It’s something that has baffled me for years, yet it continues to happen and I continue to not get it.
It has to do with the ceremonial first pitch before a major league baseball game.
Don’t get me wrong; I’m all for it as a nice way to honor someone in front of a large group of people.
Run ’em out there, wave to the crowd, throw one reasonably close to the plate, take a couple of pictures and exit stage right.
But it doesn’t always work out that way.
No one is expecting a 98-mph heater on the black to come firing in there, but it seems like there are more and more examples of these going wrong every year.
It’s one thing for Miss America or some random politician to lob one up there that won’t make anyone forget Nolan Ryan. Not Nolan Ryan, the pitcher who threw seven no-hitters. I mean the retired version of Nolan Ryan, who threw an 85-mph ceremonial first pitch in 2010.
He was 63 years old.
There are two standards here: One is the standard set by 50 Cent (Curtis Jackson), who threw one before a Mets game that is probably more famous than any rap song he ever produced. Plenty of others have fallen into this category, highlighted by Cincinnati mayor Mark Mallory missing home plate by so much that he hit an umpire standing 20 feet away. The ump tossed him.
Amazingly, Mallory was re-elected two years later.
No, the real problem here is the standard being set by pro athletes who throw out a first pitch. Don’t we expect a little bit more out of them than we do out of Miss Texas?
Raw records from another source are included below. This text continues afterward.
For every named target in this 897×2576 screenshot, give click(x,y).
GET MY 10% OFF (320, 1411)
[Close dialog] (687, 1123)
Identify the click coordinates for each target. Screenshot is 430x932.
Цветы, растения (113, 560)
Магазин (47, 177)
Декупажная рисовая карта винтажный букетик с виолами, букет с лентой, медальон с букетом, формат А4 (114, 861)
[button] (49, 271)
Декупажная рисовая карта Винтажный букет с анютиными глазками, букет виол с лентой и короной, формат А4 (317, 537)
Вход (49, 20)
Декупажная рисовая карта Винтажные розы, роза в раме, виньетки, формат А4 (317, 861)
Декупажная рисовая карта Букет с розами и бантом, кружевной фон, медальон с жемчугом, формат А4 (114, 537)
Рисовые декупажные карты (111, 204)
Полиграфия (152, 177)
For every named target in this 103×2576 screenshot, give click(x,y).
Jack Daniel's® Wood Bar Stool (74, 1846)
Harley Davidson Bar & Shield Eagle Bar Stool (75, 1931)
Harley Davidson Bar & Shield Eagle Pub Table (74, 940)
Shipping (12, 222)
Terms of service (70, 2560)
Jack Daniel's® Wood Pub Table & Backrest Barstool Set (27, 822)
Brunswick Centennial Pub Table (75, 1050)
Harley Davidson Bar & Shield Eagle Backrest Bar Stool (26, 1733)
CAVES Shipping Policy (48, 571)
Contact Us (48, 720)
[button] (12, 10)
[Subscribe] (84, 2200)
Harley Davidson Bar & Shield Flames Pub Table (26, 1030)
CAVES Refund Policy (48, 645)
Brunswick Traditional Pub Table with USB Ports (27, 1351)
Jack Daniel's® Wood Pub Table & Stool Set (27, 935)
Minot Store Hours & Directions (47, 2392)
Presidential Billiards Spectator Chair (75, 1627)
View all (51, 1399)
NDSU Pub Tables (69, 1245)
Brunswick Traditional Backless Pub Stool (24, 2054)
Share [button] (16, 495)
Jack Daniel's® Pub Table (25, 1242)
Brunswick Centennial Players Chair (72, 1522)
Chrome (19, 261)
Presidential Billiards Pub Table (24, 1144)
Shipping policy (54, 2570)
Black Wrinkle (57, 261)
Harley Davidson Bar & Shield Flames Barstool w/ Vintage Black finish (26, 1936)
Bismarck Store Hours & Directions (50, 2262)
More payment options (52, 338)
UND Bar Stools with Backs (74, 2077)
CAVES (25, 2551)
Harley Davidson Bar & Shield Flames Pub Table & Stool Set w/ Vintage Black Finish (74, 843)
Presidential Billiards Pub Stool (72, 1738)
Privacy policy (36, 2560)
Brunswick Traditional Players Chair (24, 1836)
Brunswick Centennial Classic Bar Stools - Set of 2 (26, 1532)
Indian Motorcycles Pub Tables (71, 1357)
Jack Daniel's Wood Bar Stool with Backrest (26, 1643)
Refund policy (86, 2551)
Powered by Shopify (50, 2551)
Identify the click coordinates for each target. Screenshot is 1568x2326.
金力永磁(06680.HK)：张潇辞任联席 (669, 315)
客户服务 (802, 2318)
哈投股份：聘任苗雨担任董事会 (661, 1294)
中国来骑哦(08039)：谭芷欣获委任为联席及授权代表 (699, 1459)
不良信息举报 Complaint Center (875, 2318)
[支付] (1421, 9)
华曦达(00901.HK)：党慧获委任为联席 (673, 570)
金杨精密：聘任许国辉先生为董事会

It happened again this year with Travis Kelce, famed tight end for the Kansas City Chiefs. He was throwing out the first pitch before the Royals’ opening game and got it maybe halfway there.
How does this continue to happen? How are there professional athletes – and I don’t care what sport – who are not able to simply throw something that resembles a pitch? Throwing a ball is not that much of a specialty.
Carl Lewis is one of the greatest athletes this country has ever produced. Ever seen his first pitch? Makes 50 Cent look like a Cy Young winner.
NBA star John Wall’s first pitch had all the trajectory of a dunk when he threw one out before a Nationals game a few years ago. He’s made millions of dollars, by the way, throwing basketballs to people. But he can’t throw a baseball 60 feet?
MMA star Conor McGregor can throw a punch, but he can’t throw a baseball. Last year, he threw one into the backstop.
That’s only a little bit worse than Michael Jordan – a former professional baseball player – who one-hopped the backstop before a 1998 playoff game.
They could all take a lesson from George W. Bush.
Presidents have been throwing out first pitches since portly right-hander Billy Taft in 1910, but nobody delivered like “W.”
It was at Yankee Stadium for the World Series after 9/11 and rather than just walk out there and lob one, Bush actually warmed up in the batting cages. This was no time to make a fool of himself.
“Don’t bounce it,” Yankee shortstop Derek Jeter told the President while he warmed up. “They’ll boo you.”
Not a chance.
Properly warmed up and wearing a bulletproof vest, the 55-year-old leader of the free world went to the top of the pitcher’s mound – both symbolic and proper – and fired a literal strike. The look on his face when he walked off the mound on that emotion-filled night said many things, including this: When it comes to a first pitch, everyone is now playing for second.